Please copy the whole grains guide starting at "Whole Grains 101" and ending after "enchiladas with corn.", changing "barley" to "quinoa".

Page excerpt:
---

How to Buy & Cook Whole Grains

Whole grains are delicious, nutritious and versatile. This guide shows you how to buy and cook whole grains, and outlines the health benefits for you and your family.

Whole Grains 101

The Canada Food Guide recommends that whole grains should make up at least half of your daily intake of grain products. And most health experts agree that whole grains such as wheat, corn, rice, oats and barley are a necessary part of a healthy diet. But those aren’t the only reasons to eat whole grains. They also taste great and give you a satisfied, full feeling, so you're less likely to overeat. It’s easier than you may think to get your recommended serving of whole grains. You can enjoy them in store-bought sandwich breads, tortillas, breakfast cereals and granola bars. Or you can pull out your recipe book and whip up delicious offerings like baked meatballs with oatmeal, stir-fries with rice or enchiladas with corn.

---

Raw data:
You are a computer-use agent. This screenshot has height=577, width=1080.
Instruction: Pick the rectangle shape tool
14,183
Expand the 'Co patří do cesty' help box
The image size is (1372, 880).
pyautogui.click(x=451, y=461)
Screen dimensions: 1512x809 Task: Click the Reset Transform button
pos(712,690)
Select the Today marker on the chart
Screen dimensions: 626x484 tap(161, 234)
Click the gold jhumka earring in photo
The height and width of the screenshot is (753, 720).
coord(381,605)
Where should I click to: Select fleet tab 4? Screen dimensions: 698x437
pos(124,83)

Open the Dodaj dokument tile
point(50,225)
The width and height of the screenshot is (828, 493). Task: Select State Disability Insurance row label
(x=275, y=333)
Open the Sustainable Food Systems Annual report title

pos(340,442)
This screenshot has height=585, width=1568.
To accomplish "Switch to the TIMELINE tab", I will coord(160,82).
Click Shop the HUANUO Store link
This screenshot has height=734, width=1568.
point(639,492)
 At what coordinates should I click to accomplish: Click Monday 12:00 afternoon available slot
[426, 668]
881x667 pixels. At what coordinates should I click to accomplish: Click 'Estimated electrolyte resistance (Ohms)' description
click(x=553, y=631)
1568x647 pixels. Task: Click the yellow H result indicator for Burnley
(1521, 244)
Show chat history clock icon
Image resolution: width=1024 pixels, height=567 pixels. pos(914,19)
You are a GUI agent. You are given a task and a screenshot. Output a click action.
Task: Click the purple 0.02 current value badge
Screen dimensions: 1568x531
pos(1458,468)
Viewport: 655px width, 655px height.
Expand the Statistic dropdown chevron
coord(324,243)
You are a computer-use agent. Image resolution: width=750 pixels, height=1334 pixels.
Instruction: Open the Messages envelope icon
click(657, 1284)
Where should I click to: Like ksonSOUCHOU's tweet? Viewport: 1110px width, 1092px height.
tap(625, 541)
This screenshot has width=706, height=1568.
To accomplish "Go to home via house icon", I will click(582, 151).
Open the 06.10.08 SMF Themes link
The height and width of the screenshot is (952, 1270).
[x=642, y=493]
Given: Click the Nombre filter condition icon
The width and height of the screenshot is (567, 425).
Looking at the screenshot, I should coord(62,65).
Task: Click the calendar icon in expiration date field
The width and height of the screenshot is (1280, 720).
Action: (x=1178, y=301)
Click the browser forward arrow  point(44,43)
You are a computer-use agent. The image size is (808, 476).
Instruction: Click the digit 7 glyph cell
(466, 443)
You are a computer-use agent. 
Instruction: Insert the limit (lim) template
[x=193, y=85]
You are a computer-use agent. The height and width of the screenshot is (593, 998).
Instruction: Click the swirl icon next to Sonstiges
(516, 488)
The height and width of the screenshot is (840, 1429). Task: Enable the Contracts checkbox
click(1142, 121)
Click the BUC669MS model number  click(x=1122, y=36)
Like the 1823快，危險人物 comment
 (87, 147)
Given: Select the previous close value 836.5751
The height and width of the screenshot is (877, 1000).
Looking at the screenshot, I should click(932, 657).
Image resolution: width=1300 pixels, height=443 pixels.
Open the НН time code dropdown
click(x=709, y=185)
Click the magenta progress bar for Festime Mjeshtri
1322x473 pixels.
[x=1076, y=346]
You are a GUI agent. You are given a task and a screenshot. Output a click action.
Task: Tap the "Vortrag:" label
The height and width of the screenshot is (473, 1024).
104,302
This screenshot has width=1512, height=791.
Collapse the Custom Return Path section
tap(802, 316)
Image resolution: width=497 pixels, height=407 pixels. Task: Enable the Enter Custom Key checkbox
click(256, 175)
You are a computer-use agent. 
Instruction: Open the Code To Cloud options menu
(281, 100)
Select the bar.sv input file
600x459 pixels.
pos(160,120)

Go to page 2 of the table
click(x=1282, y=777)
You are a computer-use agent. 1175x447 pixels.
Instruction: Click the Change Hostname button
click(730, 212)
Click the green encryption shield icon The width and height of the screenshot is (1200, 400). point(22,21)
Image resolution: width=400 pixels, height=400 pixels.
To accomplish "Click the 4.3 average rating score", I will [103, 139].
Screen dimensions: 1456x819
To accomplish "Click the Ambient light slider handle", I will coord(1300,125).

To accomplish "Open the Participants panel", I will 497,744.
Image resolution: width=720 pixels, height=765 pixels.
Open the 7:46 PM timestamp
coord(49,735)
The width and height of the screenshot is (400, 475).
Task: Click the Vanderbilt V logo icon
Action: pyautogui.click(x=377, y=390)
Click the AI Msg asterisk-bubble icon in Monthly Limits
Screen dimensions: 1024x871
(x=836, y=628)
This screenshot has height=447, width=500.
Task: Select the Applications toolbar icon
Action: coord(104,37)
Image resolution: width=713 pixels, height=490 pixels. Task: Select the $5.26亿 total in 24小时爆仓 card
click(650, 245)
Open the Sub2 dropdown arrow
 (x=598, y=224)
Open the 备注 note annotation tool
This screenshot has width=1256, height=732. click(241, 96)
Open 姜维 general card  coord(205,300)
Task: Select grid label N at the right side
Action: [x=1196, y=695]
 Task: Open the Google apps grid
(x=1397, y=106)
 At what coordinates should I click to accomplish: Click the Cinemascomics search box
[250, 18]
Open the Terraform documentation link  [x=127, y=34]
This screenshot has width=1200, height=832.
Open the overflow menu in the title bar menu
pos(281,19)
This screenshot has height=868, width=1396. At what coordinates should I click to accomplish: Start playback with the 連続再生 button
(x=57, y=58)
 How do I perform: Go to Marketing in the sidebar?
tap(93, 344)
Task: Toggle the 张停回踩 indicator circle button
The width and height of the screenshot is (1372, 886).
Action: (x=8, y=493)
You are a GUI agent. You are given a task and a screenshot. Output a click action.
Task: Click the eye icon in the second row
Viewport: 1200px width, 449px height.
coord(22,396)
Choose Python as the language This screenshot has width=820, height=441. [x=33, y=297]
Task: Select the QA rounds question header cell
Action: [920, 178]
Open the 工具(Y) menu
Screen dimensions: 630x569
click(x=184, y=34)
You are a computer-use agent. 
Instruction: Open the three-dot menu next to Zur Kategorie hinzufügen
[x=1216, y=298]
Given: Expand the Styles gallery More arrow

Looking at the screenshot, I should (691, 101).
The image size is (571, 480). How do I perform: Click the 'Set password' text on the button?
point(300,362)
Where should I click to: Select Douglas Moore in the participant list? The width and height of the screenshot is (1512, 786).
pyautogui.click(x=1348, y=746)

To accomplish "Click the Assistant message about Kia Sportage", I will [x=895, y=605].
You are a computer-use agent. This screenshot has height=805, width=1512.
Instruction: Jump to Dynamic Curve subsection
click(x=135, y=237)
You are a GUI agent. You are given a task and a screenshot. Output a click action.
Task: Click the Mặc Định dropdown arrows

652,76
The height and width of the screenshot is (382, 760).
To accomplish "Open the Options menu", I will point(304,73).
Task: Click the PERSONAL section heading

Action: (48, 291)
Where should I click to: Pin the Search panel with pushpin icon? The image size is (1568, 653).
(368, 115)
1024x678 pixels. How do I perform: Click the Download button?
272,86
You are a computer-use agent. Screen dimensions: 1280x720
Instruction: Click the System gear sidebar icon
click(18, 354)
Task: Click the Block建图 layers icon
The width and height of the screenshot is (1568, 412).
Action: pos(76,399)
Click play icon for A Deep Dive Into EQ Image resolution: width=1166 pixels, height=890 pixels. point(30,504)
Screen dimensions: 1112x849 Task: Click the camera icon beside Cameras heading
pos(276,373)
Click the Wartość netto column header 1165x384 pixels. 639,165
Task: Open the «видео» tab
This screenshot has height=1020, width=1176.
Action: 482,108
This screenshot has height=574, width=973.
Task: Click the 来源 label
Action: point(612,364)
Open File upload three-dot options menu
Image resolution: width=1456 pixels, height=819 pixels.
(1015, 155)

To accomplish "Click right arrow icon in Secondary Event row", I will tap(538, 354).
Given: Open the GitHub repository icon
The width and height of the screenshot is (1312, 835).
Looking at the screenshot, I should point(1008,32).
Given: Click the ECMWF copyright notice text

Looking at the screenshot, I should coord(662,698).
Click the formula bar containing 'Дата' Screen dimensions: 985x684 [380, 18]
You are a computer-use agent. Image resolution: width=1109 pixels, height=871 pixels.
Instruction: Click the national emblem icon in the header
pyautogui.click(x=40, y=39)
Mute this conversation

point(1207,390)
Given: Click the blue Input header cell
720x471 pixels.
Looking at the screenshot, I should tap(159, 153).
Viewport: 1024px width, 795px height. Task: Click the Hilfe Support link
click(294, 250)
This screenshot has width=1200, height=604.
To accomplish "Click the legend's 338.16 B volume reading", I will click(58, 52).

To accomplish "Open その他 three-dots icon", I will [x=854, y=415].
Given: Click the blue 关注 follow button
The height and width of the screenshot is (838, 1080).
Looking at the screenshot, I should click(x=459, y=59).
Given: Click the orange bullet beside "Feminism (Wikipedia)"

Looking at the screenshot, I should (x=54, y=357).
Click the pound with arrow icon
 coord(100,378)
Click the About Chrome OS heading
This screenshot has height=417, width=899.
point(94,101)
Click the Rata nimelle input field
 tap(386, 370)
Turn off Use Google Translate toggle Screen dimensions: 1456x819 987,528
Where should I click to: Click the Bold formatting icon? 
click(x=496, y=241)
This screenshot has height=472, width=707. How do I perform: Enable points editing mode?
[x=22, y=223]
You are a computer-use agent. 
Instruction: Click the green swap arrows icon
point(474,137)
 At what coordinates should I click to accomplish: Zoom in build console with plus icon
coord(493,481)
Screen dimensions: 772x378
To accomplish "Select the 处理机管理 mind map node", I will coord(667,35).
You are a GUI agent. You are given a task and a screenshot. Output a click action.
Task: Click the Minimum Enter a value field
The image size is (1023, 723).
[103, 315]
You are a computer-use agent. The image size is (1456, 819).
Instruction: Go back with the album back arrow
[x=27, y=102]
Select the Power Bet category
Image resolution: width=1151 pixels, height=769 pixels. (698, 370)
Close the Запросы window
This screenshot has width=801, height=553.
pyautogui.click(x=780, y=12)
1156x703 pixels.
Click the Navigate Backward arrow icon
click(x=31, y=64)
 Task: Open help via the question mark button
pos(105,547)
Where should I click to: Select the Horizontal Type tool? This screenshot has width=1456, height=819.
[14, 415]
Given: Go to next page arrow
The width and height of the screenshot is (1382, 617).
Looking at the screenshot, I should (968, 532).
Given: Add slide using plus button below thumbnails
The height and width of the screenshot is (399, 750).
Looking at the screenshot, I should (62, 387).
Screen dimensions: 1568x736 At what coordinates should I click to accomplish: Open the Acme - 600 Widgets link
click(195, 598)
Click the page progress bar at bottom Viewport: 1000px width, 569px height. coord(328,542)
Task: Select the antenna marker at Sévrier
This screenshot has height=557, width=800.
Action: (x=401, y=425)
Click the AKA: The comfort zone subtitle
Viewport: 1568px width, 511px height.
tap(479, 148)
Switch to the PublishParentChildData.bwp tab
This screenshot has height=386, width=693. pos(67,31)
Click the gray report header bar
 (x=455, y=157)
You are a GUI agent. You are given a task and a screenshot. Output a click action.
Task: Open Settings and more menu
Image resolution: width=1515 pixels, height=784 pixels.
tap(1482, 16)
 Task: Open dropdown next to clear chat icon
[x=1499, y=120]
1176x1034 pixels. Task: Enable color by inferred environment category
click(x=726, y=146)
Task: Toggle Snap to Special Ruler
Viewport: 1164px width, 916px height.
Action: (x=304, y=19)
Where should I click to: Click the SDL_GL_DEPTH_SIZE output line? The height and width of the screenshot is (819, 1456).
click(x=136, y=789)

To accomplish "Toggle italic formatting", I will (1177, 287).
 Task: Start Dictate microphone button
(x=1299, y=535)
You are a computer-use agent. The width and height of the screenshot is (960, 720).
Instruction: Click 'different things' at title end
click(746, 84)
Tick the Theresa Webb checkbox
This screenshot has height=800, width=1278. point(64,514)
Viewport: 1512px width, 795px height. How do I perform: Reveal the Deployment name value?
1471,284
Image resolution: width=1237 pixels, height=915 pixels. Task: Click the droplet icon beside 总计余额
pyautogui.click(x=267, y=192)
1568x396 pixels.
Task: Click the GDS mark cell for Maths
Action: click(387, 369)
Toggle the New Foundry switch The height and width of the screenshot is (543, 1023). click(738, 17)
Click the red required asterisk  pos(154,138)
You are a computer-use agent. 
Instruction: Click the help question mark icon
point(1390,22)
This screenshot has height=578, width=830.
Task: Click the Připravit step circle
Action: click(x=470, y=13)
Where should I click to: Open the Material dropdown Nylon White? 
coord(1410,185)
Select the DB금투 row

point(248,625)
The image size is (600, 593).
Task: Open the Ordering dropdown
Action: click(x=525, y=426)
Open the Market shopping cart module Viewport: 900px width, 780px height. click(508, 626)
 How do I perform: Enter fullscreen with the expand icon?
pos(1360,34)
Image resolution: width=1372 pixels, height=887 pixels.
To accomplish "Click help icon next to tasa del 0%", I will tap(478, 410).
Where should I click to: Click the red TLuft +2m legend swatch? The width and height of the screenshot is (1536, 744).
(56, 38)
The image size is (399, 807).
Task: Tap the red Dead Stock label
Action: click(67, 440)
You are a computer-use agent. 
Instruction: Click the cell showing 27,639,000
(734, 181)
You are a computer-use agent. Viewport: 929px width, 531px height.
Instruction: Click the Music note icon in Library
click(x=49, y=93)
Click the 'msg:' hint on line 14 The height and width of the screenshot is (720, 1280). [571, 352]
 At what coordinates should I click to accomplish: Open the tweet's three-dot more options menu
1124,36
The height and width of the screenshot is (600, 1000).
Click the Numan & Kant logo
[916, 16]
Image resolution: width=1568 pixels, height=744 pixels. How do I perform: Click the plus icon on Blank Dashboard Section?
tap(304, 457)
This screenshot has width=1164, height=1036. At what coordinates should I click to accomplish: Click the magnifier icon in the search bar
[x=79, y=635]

---

Exercise solution:
Whole Grains 101

The Canada Food Guide recommends that whole grains should make up at least half of your daily intake of grain products. And most health experts agree that whole grains such as wheat, corn, rice, oats and quinoa are a necessary part of a healthy diet. But those aren’t the only reasons to eat whole grains. They also taste great and give you a satisfied, full feeling, so you're less likely to overeat. It’s easier than you may think to get your recommended serving of whole grains. You can enjoy them in store-bought sandwich breads, tortillas, breakfast cereals and granola bars. Or you can pull out your recipe book and whip up delicious offerings like baked meatballs with oatmeal, stir-fries with rice or enchiladas with corn.